> [Reading text]
SEOUL (UAN): A coalition made up of Catholic diocesan justice and peace committees, religious institutions and non-goernment organisiations in South Korea, has called on the Japanese government apologise for forcing Asian women—known as comfort women—to provide sexual services for its troops during World War II.
The National Catholic Action for Nullity of Korea-Japan Comfort Women Agreement and Just and Evangelical Settlement held a Mass in front of the Japanese embassy in downtown Seoul on March 1 and asked Tokyo to settle the matter in a just and fair manner.
The day marked the 99th anniversary of what in Korea is known as Samiljeol, or the March First Independence Movement Day, one of the earliest displays of Korean resistance to Japanese rule.
The Mass was concelebrated by Abbot Blasio Park Hyun-dong of St. Benedict Waegwan Abbey and other priests including Father Paul Moon Kyu-hyun, a social advocat, and Jesuit Father Nakai Jun of Japan.

> [Records supplied]
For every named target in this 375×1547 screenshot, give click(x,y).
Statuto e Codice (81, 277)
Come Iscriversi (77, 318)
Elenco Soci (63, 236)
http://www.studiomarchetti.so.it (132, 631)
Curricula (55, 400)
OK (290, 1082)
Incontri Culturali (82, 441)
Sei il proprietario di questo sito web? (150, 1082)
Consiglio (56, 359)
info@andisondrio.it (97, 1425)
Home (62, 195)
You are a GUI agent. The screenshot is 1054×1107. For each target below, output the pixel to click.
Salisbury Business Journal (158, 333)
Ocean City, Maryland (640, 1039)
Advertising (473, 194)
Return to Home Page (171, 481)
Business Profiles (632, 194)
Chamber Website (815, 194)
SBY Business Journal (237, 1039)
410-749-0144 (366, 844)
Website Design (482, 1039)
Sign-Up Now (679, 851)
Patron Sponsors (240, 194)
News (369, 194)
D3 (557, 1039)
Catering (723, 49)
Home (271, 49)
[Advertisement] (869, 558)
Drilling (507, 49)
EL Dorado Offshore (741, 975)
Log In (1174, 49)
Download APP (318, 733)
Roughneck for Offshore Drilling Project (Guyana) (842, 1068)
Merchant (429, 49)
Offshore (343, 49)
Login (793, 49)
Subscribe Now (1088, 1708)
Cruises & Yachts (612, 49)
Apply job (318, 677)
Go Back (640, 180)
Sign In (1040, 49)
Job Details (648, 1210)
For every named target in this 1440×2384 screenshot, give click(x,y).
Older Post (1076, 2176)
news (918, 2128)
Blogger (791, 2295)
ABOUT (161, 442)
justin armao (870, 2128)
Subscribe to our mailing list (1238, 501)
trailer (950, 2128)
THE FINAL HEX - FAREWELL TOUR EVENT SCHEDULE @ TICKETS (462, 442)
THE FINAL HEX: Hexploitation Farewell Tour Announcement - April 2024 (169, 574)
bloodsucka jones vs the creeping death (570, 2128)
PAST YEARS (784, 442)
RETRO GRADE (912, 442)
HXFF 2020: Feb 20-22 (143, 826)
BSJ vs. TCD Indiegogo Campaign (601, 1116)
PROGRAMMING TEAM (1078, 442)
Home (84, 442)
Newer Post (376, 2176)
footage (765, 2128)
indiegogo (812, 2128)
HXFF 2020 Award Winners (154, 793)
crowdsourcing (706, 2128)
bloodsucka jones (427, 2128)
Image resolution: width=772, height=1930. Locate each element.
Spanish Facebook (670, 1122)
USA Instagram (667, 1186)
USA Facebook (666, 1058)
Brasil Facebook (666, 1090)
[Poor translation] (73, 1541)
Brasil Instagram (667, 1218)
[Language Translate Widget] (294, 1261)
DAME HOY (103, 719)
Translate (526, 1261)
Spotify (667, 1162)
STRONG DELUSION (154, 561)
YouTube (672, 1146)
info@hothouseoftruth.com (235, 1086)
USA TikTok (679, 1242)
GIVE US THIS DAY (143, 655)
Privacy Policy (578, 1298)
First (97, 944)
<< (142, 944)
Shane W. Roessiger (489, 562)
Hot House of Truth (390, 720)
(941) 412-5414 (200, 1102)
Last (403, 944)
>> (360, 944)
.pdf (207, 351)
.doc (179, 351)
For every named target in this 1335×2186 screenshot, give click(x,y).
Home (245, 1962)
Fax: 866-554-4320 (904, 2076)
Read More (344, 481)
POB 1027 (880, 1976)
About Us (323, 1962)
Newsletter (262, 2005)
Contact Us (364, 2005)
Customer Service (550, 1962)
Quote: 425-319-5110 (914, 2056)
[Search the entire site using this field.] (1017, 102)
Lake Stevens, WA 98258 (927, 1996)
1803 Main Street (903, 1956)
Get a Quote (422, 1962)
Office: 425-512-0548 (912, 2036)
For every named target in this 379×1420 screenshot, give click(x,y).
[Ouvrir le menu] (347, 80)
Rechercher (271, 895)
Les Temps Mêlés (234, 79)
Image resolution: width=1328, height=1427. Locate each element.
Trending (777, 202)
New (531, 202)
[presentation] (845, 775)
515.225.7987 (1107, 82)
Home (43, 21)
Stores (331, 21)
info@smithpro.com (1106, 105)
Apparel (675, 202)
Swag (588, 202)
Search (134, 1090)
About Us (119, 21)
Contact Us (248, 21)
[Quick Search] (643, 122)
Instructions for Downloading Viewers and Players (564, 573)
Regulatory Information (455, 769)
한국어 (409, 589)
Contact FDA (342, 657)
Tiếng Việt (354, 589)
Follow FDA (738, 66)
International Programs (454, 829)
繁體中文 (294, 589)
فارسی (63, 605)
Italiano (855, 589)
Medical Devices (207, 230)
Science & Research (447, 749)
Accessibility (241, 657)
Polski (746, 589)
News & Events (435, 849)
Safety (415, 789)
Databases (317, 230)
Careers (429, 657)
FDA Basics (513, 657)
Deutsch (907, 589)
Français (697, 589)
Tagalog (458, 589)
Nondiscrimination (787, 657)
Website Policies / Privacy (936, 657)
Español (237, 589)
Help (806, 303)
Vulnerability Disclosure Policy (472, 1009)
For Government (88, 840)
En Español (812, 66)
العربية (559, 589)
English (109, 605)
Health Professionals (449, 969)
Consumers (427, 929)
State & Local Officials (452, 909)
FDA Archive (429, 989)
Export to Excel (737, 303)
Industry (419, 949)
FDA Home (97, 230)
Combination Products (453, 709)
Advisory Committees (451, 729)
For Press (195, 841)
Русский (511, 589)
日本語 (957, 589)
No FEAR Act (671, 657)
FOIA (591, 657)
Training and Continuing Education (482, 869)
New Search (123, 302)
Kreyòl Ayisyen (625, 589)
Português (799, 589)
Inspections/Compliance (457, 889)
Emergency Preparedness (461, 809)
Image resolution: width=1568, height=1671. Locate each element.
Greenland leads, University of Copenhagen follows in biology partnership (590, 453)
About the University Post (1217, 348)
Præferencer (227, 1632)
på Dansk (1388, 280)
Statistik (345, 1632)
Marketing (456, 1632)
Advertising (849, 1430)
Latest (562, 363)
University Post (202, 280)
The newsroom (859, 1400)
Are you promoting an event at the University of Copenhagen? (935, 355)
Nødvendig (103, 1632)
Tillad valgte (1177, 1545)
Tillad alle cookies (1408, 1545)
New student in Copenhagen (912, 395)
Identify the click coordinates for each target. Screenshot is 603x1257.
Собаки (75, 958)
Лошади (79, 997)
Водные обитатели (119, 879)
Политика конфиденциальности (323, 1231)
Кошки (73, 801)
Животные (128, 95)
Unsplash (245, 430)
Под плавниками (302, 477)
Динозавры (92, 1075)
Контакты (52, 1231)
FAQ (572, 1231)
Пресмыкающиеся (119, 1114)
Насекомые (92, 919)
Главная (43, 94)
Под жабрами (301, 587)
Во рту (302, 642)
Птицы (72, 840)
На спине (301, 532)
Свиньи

> [What is required] Translate this sentence from the report on the Seoul Mass for comfort women into Spanish: "The day marked the 99th anniversary of what in Korea is known as Samiljeol, or the March First Independence Movement Day, one of the earliest displays of Korean resistance to Japanese rule." The material comes from a source unrelated to the text.

> [Written response] El día marcó el 99.º aniversario de lo que en Corea se conoce como Samiljeol, o Día del Movimiento de Independencia del Primero de Marzo, una de las primeras muestras de resistencia coreana al dominio japonés.